Format the entries below as a Markdown table with the columns Row and Line, one row per line and blank lines omitted.

DATA ENTRIES start

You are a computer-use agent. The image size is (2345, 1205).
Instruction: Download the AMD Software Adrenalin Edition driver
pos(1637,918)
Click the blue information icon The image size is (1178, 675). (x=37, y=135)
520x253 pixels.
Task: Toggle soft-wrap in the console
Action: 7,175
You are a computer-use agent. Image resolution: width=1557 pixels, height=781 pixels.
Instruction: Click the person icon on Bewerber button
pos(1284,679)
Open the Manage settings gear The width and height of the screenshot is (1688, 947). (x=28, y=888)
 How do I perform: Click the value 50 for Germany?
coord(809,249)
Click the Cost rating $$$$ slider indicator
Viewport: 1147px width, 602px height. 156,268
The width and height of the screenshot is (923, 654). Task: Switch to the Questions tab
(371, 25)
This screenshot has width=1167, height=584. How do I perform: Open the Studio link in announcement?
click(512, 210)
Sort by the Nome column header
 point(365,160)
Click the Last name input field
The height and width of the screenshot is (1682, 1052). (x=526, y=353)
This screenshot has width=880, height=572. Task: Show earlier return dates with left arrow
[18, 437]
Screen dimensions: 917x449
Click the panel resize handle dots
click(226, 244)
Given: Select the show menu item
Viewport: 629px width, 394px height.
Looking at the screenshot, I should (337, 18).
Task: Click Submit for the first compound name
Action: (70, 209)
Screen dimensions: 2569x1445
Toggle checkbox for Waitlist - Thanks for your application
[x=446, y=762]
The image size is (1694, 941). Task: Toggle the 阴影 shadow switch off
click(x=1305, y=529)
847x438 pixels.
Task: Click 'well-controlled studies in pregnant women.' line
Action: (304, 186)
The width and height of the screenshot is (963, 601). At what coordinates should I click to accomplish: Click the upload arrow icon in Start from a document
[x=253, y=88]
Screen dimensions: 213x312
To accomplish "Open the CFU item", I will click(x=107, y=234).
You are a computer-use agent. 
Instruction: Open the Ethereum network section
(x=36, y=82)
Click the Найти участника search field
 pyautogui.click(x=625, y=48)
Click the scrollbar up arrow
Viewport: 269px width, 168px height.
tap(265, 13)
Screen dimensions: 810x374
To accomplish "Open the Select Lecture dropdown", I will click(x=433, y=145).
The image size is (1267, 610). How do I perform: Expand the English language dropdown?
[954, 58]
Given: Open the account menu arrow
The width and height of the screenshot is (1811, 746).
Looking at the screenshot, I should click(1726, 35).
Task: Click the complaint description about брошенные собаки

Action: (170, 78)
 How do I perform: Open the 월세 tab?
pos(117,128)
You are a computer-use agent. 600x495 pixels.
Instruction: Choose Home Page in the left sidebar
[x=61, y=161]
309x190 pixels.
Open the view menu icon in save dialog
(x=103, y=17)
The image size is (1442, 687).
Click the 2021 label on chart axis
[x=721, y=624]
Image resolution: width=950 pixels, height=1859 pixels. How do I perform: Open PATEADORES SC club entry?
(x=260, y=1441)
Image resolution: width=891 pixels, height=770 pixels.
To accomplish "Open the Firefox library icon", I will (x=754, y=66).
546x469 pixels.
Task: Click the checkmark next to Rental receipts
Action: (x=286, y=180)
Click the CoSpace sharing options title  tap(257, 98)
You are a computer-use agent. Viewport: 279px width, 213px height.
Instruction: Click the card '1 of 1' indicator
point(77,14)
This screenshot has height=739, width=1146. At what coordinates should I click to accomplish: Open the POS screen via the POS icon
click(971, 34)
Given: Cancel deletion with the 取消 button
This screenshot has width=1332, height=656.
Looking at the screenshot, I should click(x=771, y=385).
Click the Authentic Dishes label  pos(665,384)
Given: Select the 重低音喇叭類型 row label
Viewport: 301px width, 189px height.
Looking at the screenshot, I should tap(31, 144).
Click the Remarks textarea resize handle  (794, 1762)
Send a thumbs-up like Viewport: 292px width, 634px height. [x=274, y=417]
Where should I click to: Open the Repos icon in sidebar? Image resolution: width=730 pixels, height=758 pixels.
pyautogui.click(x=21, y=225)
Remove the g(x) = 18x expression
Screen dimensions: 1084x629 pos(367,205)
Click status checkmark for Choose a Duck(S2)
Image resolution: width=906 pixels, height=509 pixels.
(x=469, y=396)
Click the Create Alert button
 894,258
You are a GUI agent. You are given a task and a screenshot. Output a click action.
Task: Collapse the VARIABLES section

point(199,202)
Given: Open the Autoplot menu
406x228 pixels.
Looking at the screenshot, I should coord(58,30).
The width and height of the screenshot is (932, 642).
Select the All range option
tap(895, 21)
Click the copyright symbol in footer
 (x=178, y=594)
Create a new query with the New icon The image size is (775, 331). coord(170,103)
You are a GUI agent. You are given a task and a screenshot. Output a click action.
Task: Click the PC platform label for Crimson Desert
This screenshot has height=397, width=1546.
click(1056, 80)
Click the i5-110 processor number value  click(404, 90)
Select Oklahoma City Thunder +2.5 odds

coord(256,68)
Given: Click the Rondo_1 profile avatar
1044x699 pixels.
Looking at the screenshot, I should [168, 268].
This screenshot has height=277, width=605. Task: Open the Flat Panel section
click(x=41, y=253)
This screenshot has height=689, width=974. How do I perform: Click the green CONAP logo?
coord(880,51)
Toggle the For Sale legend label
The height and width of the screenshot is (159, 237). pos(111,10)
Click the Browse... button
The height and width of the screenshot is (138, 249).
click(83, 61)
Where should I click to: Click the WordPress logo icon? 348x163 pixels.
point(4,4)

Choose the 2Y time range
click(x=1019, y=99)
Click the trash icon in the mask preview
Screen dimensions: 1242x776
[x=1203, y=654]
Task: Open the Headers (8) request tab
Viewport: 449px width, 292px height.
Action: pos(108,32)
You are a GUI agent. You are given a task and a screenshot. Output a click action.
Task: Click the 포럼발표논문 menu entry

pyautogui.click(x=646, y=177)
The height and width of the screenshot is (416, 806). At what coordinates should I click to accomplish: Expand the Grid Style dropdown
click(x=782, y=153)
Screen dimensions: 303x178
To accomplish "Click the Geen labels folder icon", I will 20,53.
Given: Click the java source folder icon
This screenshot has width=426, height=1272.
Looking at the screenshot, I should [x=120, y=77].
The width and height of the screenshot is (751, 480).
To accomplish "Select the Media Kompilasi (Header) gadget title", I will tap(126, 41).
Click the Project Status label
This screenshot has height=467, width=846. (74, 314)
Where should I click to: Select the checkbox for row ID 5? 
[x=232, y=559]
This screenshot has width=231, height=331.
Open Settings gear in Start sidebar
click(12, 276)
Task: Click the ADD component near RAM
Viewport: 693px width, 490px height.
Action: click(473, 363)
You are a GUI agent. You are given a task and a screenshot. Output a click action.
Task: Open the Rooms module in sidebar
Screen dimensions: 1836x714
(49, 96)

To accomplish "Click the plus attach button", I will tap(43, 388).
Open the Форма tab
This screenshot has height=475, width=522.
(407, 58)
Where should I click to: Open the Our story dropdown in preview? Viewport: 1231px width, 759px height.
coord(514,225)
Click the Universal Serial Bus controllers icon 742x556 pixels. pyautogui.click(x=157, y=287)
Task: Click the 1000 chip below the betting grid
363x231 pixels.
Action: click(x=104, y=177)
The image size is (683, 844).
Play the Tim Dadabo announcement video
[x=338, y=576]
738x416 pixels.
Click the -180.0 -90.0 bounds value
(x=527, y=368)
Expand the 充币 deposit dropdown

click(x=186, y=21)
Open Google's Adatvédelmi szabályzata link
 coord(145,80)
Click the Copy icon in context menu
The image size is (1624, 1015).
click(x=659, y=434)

DATA ENTRIES end

## RESPONSE
| Row | Line |
|---|---|
| 1 | You are a computer-use agent. The image size is (2345, 1205). |
| 2 | Instruction: Download the AMD Software Adrenalin Edition driver |
| 3 | pos(1637,918) |
| 4 | Click the blue information icon The image size is (1178, 675). (x=37, y=135) |
| 5 | 520x253 pixels. |
| 6 | Task: Toggle soft-wrap in the console |
| 7 | Action: 7,175 |
| 8 | You are a computer-use agent. Image resolution: width=1557 pixels, height=781 pixels. |
| 9 | Instruction: Click the person icon on Bewerber button |
| 10 | pos(1284,679) |
| 11 | Open the Manage settings gear The width and height of the screenshot is (1688, 947). (x=28, y=888) |
| 12 |  How do I perform: Click the value 50 for Germany? |
| 13 | coord(809,249) |
| 14 | Click the Cost rating $$$$ slider indicator |
| 15 | Viewport: 1147px width, 602px height. 156,268 |
| 16 | The width and height of the screenshot is (923, 654). Task: Switch to the Questions tab |
| 17 | (371, 25) |
| 18 | This screenshot has width=1167, height=584. How do I perform: Open the Studio link in announcement? |
| 19 | click(512, 210) |
| 20 | Sort by the Nome column header |
| 21 |  point(365,160) |
| 22 | Click the Last name input field |
| 23 | The height and width of the screenshot is (1682, 1052). (x=526, y=353) |
| 24 | This screenshot has width=880, height=572. Task: Show earlier return dates with left arrow |
| 25 | [18, 437] |
| 26 | Screen dimensions: 917x449 |
| 27 | Click the panel resize handle dots |
| 28 | click(226, 244) |
| 29 | Given: Select the show menu item |
| 30 | Viewport: 629px width, 394px height. |
| 31 | Looking at the screenshot, I should (337, 18). |
| 32 | Task: Click Submit for the first compound name |
| 33 | Action: (70, 209) |
| 34 | Screen dimensions: 2569x1445 |
| 35 | Toggle checkbox for Waitlist - Thanks for your application |
| 36 | [x=446, y=762] |
| 37 | The image size is (1694, 941). Task: Toggle the 阴影 shadow switch off |
| 38 | click(x=1305, y=529) |
| 39 | 847x438 pixels. |
| 40 | Task: Click 'well-controlled studies in pregnant women.' line |
| 41 | Action: (304, 186) |
| 42 | The width and height of the screenshot is (963, 601). At what coordinates should I click to accomplish: Click the upload arrow icon in Start from a document |
| 43 | [x=253, y=88] |
| 44 | Screen dimensions: 213x312 |
| 45 | To accomplish "Open the CFU item", I will click(x=107, y=234). |
| 46 | You are a computer-use agent.  |
| 47 | Instruction: Open the Ethereum network section |
| 48 | (x=36, y=82) |
| 49 | Click the Найти участника search field |
| 50 |  pyautogui.click(x=625, y=48) |
| 51 | Click the scrollbar up arrow |
| 52 | Viewport: 269px width, 168px height. |
| 53 | tap(265, 13) |
| 54 | Screen dimensions: 810x374 |
| 55 | To accomplish "Open the Select Lecture dropdown", I will click(x=433, y=145). |
| 56 | The image size is (1267, 610). How do I perform: Expand the English language dropdown? |
| 57 | [954, 58] |
| 58 | Given: Open the account menu arrow |
| 59 | The width and height of the screenshot is (1811, 746). |
| 60 | Looking at the screenshot, I should click(1726, 35). |
| 61 | Task: Click the complaint description about брошенные собаки |
| 62 | Action: (170, 78) |
| 63 |  How do I perform: Open the 월세 tab? |
| 64 | pos(117,128) |
| 65 | You are a computer-use agent. 600x495 pixels. |
| 66 | Instruction: Choose Home Page in the left sidebar |
| 67 | [x=61, y=161] |
| 68 | 309x190 pixels. |
| 69 | Open the view menu icon in save dialog |
| 70 | (x=103, y=17) |
| 71 | The image size is (1442, 687). |
| 72 | Click the 2021 label on chart axis |
| 73 | [x=721, y=624] |
| 74 | Image resolution: width=950 pixels, height=1859 pixels. How do I perform: Open PATEADORES SC club entry? |
| 75 | (x=260, y=1441) |
| 76 | Image resolution: width=891 pixels, height=770 pixels. |
| 77 | To accomplish "Open the Firefox library icon", I will (x=754, y=66). |
| 78 | 546x469 pixels. |
| 79 | Task: Click the checkmark next to Rental receipts |
| 80 | Action: (x=286, y=180) |
| 81 | Click the CoSpace sharing options title  tap(257, 98) |
| 82 | You are a computer-use agent. Viewport: 279px width, 213px height. |
| 83 | Instruction: Click the card '1 of 1' indicator |
| 84 | point(77,14) |
| 85 | This screenshot has height=739, width=1146. At what coordinates should I click to accomplish: Open the POS screen via the POS icon |
| 86 | click(971, 34) |
| 87 | Given: Cancel deletion with the 取消 button |
| 88 | This screenshot has width=1332, height=656. |
| 89 | Looking at the screenshot, I should click(x=771, y=385). |
| 90 | Click the Authentic Dishes label  pos(665,384) |
| 91 | Given: Select the 重低音喇叭類型 row label |
| 92 | Viewport: 301px width, 189px height. |
| 93 | Looking at the screenshot, I should tap(31, 144). |
| 94 | Click the Remarks textarea resize handle  (794, 1762) |
| 95 | Send a thumbs-up like Viewport: 292px width, 634px height. [x=274, y=417] |
| 96 | Where should I click to: Open the Repos icon in sidebar? Image resolution: width=730 pixels, height=758 pixels. |
| 97 | pyautogui.click(x=21, y=225) |
| 98 | Remove the g(x) = 18x expression |
| 99 | Screen dimensions: 1084x629 pos(367,205) |
| 100 | Click status checkmark for Choose a Duck(S2) |
| 101 | Image resolution: width=906 pixels, height=509 pixels. |
| 102 | (x=469, y=396) |
| 103 | Click the Create Alert button |
| 104 |  894,258 |
| 105 | You are a GUI agent. You are given a task and a screenshot. Output a click action. |
| 106 | Task: Collapse the VARIABLES section |
| 107 | point(199,202) |
| 108 | Given: Open the Autoplot menu |
| 109 | 406x228 pixels. |
| 110 | Looking at the screenshot, I should coord(58,30). |
| 111 | The width and height of the screenshot is (932, 642). |
| 112 | Select the All range option |
| 113 | tap(895, 21) |
| 114 | Click the copyright symbol in footer |
| 115 |  (x=178, y=594) |
| 116 | Create a new query with the New icon The image size is (775, 331). coord(170,103) |
| 117 | You are a GUI agent. You are given a task and a screenshot. Output a click action. |
| 118 | Task: Click the PC platform label for Crimson Desert |
| 119 | This screenshot has height=397, width=1546. |
| 120 | click(1056, 80) |
| 121 | Click the i5-110 processor number value  click(404, 90) |
| 122 | Select Oklahoma City Thunder +2.5 odds |
| 123 | coord(256,68) |
| 124 | Given: Click the Rondo_1 profile avatar |
| 125 | 1044x699 pixels. |
| 126 | Looking at the screenshot, I should [168, 268]. |
| 127 | This screenshot has height=277, width=605. Task: Open the Flat Panel section |
| 128 | click(x=41, y=253) |
| 129 | This screenshot has height=689, width=974. How do I perform: Click the green CONAP logo? |
| 130 | coord(880,51) |
| 131 | Toggle the For Sale legend label |
| 132 | The height and width of the screenshot is (159, 237). pos(111,10) |
| 133 | Click the Browse... button |
| 134 | The height and width of the screenshot is (138, 249). |
| 135 | click(83, 61) |
| 136 | Where should I click to: Click the WordPress logo icon? 348x163 pixels. |
| 137 | point(4,4) |
| 138 | Choose the 2Y time range |
| 139 | click(x=1019, y=99) |
| 140 | Click the trash icon in the mask preview |
| 141 | Screen dimensions: 1242x776 |
| 142 | [x=1203, y=654] |
| 143 | Task: Open the Headers (8) request tab |
| 144 | Viewport: 449px width, 292px height. |
| 145 | Action: pos(108,32) |
| 146 | You are a GUI agent. You are given a task and a screenshot. Output a click action. |
| 147 | Task: Click the 포럼발표논문 menu entry |
| 148 | pyautogui.click(x=646, y=177) |
| 149 | The height and width of the screenshot is (416, 806). At what coordinates should I click to accomplish: Expand the Grid Style dropdown |
| 150 | click(x=782, y=153) |
| 151 | Screen dimensions: 303x178 |
| 152 | To accomplish "Click the Geen labels folder icon", I will 20,53. |
| 153 | Given: Click the java source folder icon |
| 154 | This screenshot has width=426, height=1272. |
| 155 | Looking at the screenshot, I should [x=120, y=77]. |
| 156 | The width and height of the screenshot is (751, 480). |
| 157 | To accomplish "Select the Media Kompilasi (Header) gadget title", I will tap(126, 41). |
| 158 | Click the Project Status label |
| 159 | This screenshot has height=467, width=846. (74, 314) |
| 160 | Where should I click to: Select the checkbox for row ID 5?  |
| 161 | [x=232, y=559] |
| 162 | This screenshot has width=231, height=331. |
| 163 | Open Settings gear in Start sidebar |
| 164 | click(12, 276) |
| 165 | Task: Click the ADD component near RAM |
| 166 | Viewport: 693px width, 490px height. |
| 167 | Action: click(473, 363) |
| 168 | You are a GUI agent. You are given a task and a screenshot. Output a click action. |
| 169 | Task: Open the Rooms module in sidebar |
| 170 | Screen dimensions: 1836x714 |
| 171 | (49, 96) |
| 172 | To accomplish "Click the plus attach button", I will tap(43, 388). |
| 173 | Open the Форма tab |
| 174 | This screenshot has height=475, width=522. |
| 175 | (407, 58) |
| 176 | Where should I click to: Open the Our story dropdown in preview? Viewport: 1231px width, 759px height. |
| 177 | coord(514,225) |
| 178 | Click the Universal Serial Bus controllers icon 742x556 pixels. pyautogui.click(x=157, y=287) |
| 179 | Task: Click the 1000 chip below the betting grid |
| 180 | 363x231 pixels. |
| 181 | Action: click(x=104, y=177) |
| 182 | The image size is (683, 844). |
| 183 | Play the Tim Dadabo announcement video |
| 184 | [x=338, y=576] |
| 185 | 738x416 pixels. |
| 186 | Click the -180.0 -90.0 bounds value |
| 187 | (x=527, y=368) |
| 188 | Expand the 充币 deposit dropdown |
| 189 | click(x=186, y=21) |
| 190 | Open Google's Adatvédelmi szabályzata link |
| 191 |  coord(145,80) |
| 192 | Click the Copy icon in context menu |
| 193 | The image size is (1624, 1015). |
| 194 | click(x=659, y=434) |